Secretion of collagen by corneal epithelium. II. Effect of the underlying substratum on secretion and polymerization of epithelial products

Abstract

Corneal epithelium isolated with EDTA from 5–11 day old chick embryos was grown on a variety of substrata in organ culture to judge the effect of the substratum on the ability of the epithelium to produce a corneal stroma. When grown on the capsule of either living or frozen‐killed lens, the corneal epithelium synthesized and secreted a proline‐rich product (as judged by autoradiography) which was shown by electron microscopy to accumulate under and within the epithelium in the form of striated collagen fibrils, many of which were 250 Å in diameter and arranged at right angles to one another as in the normal corneal stroma.

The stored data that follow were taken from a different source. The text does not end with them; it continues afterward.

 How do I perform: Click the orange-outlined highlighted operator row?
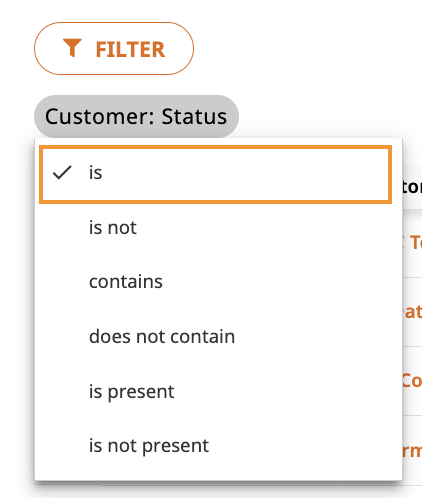tap(215, 174)
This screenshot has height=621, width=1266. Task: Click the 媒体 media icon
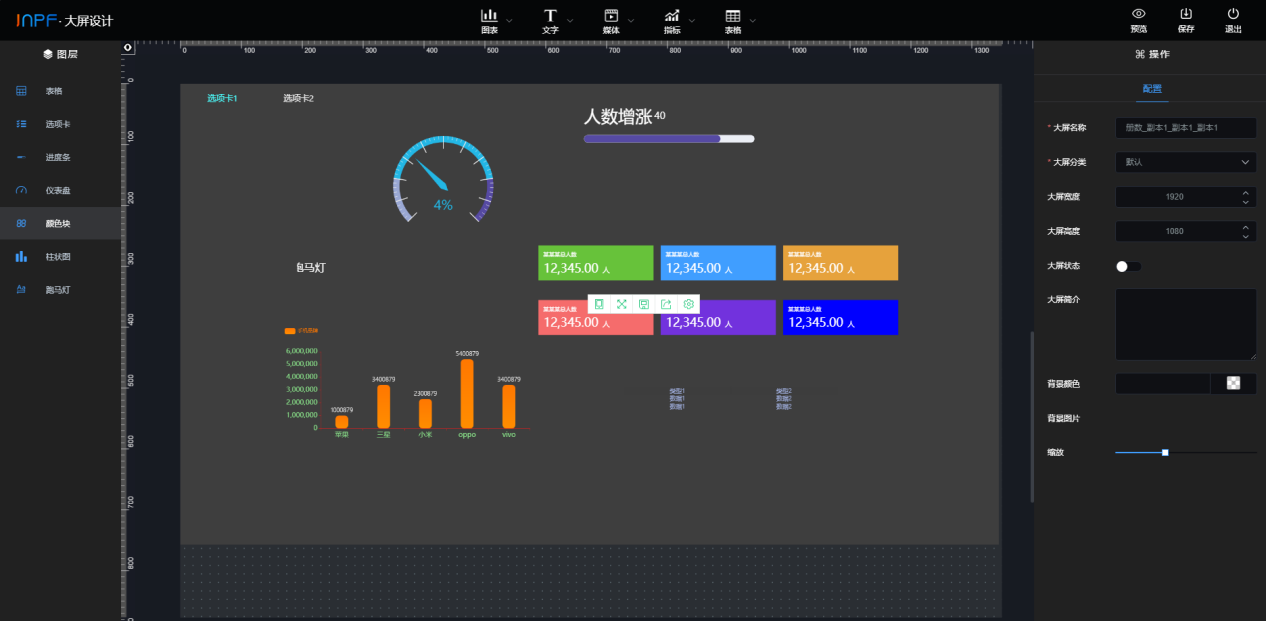tap(610, 16)
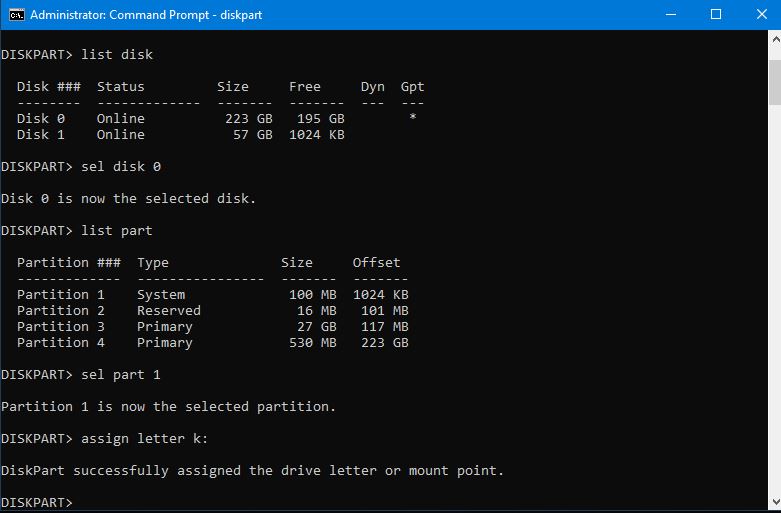Click the 'DiskPart successfully assigned' message line
Image resolution: width=781 pixels, height=513 pixels.
(x=252, y=470)
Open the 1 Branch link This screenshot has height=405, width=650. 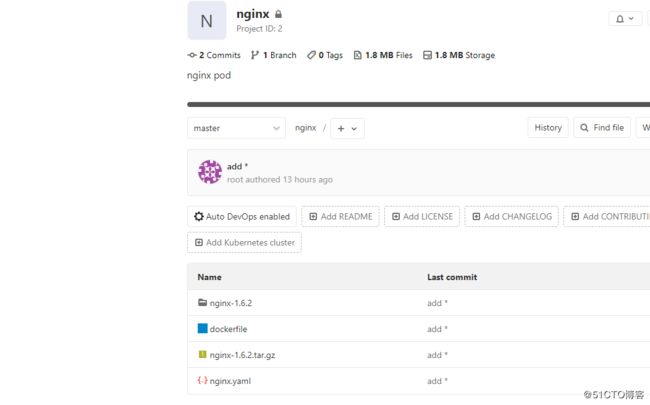pos(274,55)
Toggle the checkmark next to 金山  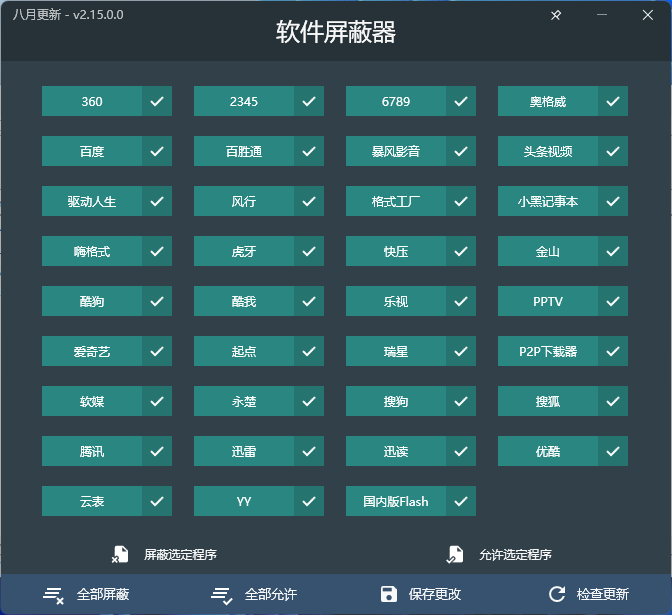click(613, 251)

Basal lamina formed, but was not continuous under the epithelium. On EDTA‐treated frozen‐killed corneal stroma, new basal lamina formation was difficult to detect because of the persistence of the old basal lamina on the stroma. When this old basal lamina was digested by trypsin, the remaining corneal stroma failed to promote new basal lamina formation by the epithelium unless the stroma contained living fibroblasts. When grown on rat tendon collagen gels, epithelia produced a proline‐rich product which seemed to polymerize in the gel instead of forming a cornea‐like stroma. Millipore filter failed to elicit any basal lamina or collagen fibril formation. The data presented in this paper are consistent with the hypothesis that juxtaepithelial extracellular matrix may provide cell surface‐stabilizing factors which promote corneal epithelial differentiation.